■ Exercise details:
Only the lines from the one containing "Screen dimensions: 1568x706" through the last line of the entries are wanted. Transcribe them exactly.

(Data extracted from a collection)
--------------------------------------------------
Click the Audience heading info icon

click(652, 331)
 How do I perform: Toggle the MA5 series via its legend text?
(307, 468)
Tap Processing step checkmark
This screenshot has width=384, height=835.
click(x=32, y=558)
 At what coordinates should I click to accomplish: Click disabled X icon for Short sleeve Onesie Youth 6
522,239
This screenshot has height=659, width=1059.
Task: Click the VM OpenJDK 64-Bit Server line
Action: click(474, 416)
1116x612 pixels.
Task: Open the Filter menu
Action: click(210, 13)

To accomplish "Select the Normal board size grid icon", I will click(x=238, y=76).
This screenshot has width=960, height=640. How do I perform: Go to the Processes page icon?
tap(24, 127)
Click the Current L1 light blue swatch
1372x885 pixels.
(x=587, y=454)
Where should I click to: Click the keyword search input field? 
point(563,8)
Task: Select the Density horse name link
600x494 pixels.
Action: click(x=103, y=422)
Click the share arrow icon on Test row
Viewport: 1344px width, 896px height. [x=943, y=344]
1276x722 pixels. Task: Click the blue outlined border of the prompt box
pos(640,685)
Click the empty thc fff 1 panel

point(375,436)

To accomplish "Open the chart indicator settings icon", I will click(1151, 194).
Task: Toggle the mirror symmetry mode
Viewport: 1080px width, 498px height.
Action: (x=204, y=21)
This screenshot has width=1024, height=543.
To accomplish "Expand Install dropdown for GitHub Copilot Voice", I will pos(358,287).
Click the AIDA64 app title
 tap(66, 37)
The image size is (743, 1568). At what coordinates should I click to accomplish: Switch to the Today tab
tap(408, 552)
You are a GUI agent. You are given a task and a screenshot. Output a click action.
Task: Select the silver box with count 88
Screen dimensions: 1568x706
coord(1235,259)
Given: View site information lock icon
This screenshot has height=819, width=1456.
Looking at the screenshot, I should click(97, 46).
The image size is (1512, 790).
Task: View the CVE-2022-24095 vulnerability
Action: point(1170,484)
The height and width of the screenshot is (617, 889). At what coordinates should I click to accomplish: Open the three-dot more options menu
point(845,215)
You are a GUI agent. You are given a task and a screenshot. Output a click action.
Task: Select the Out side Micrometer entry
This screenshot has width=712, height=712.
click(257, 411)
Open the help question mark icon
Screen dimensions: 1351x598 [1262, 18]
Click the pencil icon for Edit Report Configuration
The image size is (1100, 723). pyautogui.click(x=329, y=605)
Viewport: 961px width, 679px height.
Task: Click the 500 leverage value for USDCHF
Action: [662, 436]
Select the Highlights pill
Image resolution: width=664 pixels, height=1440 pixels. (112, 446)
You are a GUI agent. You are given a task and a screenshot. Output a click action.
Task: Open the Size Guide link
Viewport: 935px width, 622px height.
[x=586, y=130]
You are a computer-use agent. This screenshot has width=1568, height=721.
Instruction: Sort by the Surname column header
--------------------------------------------------
■ Output of the task:
Screen dimensions: 1568x706
coord(1235,259)
Given: View site information lock icon
This screenshot has height=819, width=1456.
Looking at the screenshot, I should click(97, 46).
The image size is (1512, 790).
Task: View the CVE-2022-24095 vulnerability
Action: point(1170,484)
The height and width of the screenshot is (617, 889). At what coordinates should I click to accomplish: Open the three-dot more options menu
point(845,215)
You are a GUI agent. You are given a task and a screenshot. Output a click action.
Task: Select the Out side Micrometer entry
This screenshot has width=712, height=712.
click(257, 411)
Open the help question mark icon
Screen dimensions: 1351x598 [1262, 18]
Click the pencil icon for Edit Report Configuration
The image size is (1100, 723). pyautogui.click(x=329, y=605)
Viewport: 961px width, 679px height.
Task: Click the 500 leverage value for USDCHF
Action: [662, 436]
Select the Highlights pill
Image resolution: width=664 pixels, height=1440 pixels. (112, 446)
You are a GUI agent. You are given a task and a screenshot. Output a click action.
Task: Open the Size Guide link
Viewport: 935px width, 622px height.
[x=586, y=130]
You are a computer-use agent. This screenshot has width=1568, height=721.
Instruction: Sort by the Surname column header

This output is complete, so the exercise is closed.